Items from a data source
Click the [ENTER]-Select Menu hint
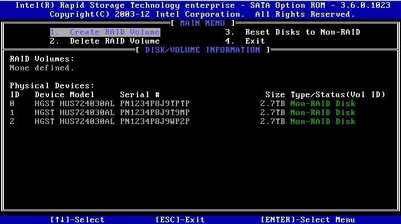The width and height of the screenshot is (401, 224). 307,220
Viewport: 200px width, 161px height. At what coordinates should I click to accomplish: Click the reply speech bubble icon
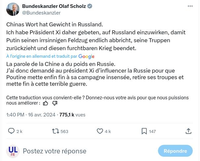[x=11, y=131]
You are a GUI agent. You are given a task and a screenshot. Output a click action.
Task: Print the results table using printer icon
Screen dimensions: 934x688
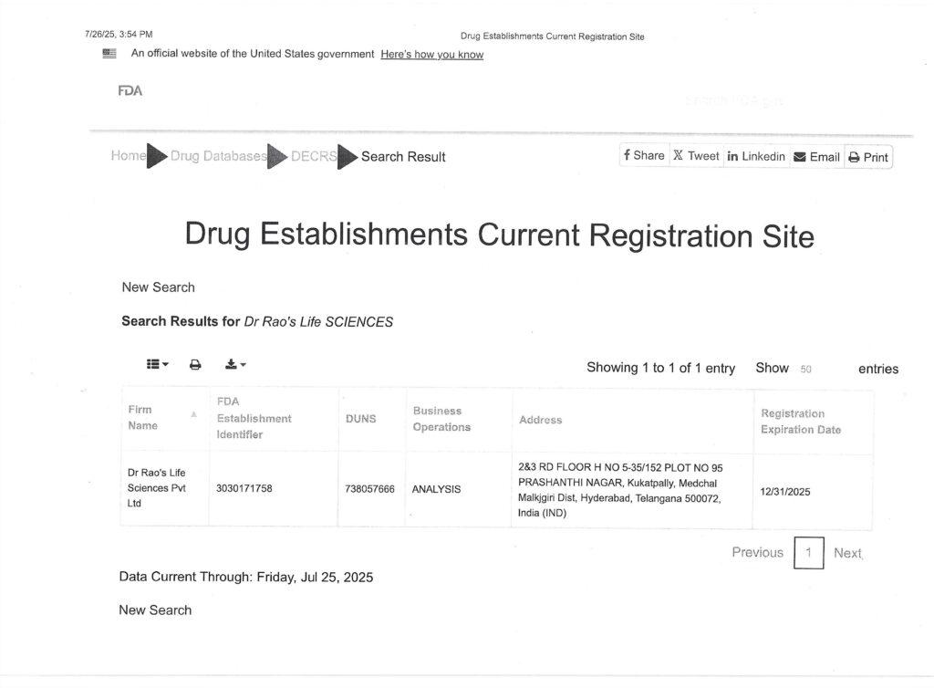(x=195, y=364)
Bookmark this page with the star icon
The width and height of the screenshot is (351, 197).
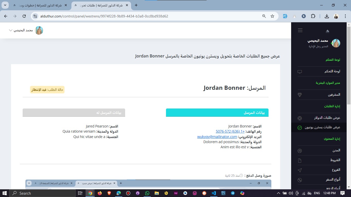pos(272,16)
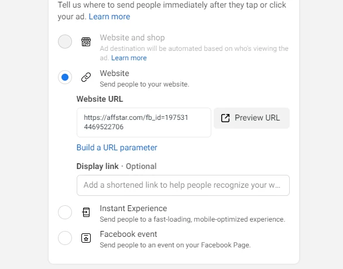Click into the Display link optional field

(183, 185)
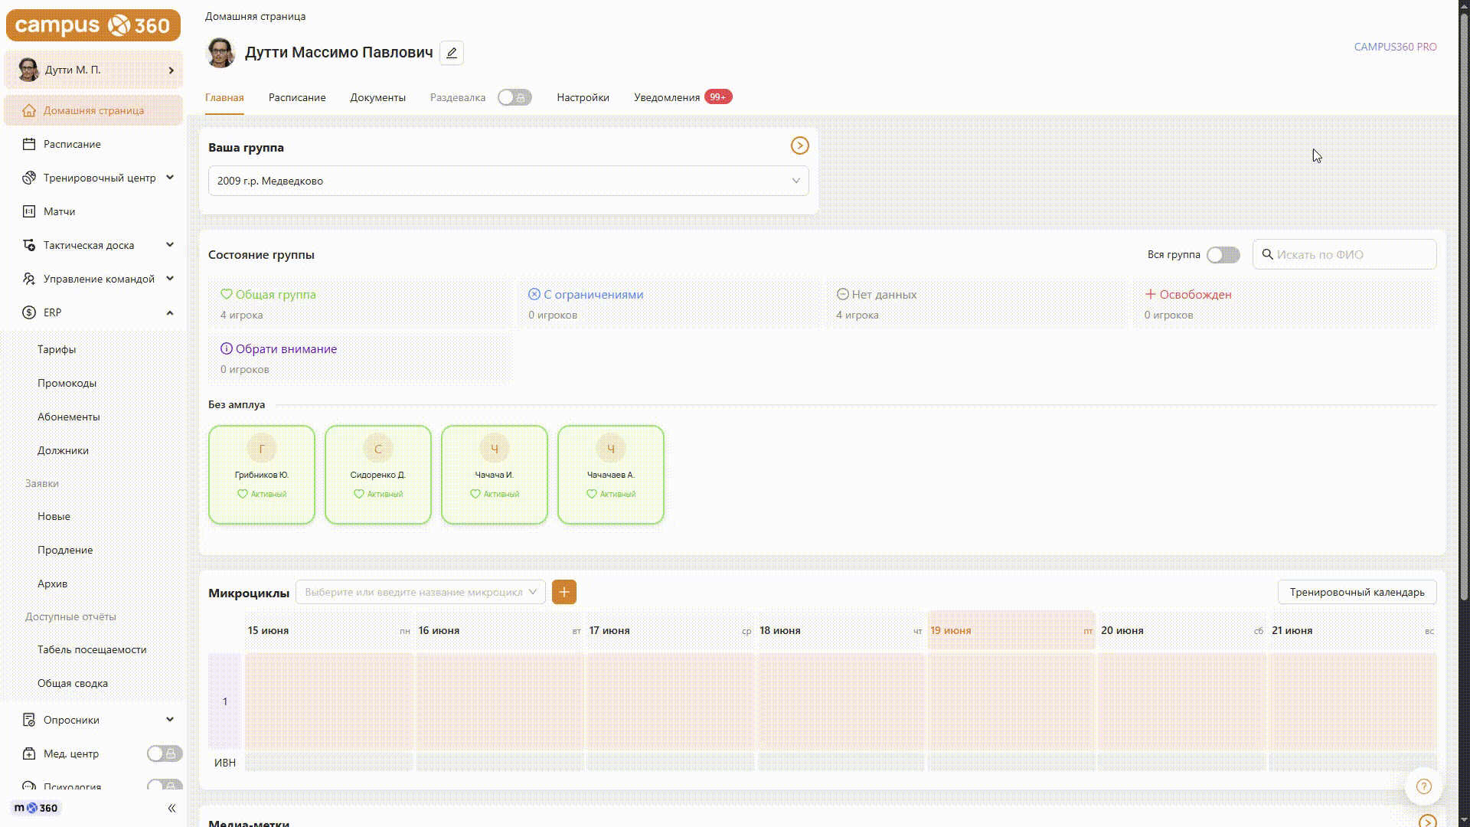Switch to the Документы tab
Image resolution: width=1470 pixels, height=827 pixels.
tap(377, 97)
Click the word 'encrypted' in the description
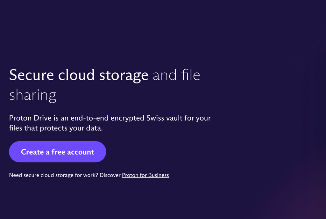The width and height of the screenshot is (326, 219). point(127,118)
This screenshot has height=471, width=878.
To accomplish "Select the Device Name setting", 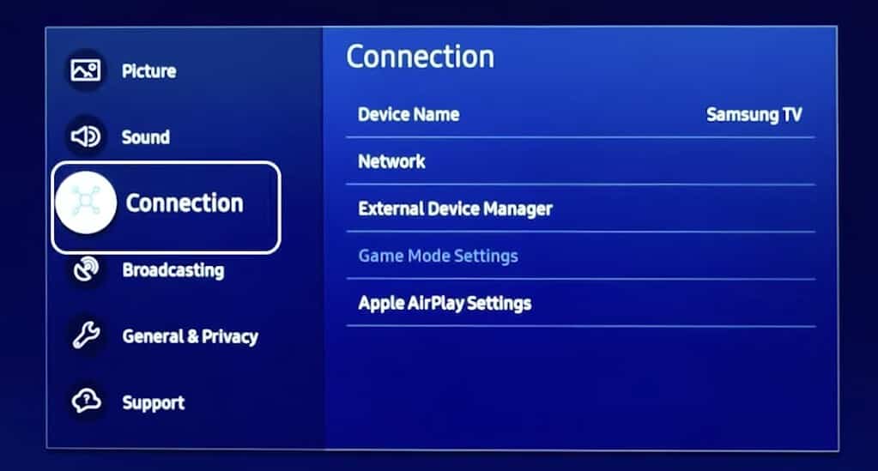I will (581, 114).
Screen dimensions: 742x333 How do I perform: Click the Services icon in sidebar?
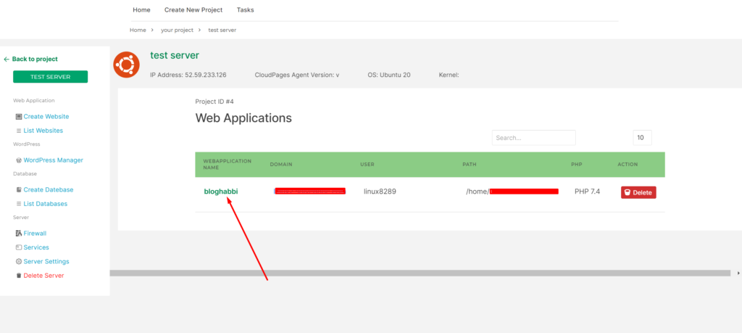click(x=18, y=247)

Task objective — Pictures do not belong in the answer. Return the lines above starting at the one with "Task: Print the" and ending at the one with "Bookmark this page with the star icon", both kept, exactly.

Answer for this exercise —
Task: Print the results table using printer icon
Screen dimensions: 934x688
(x=195, y=364)
Bookmark this page with the star icon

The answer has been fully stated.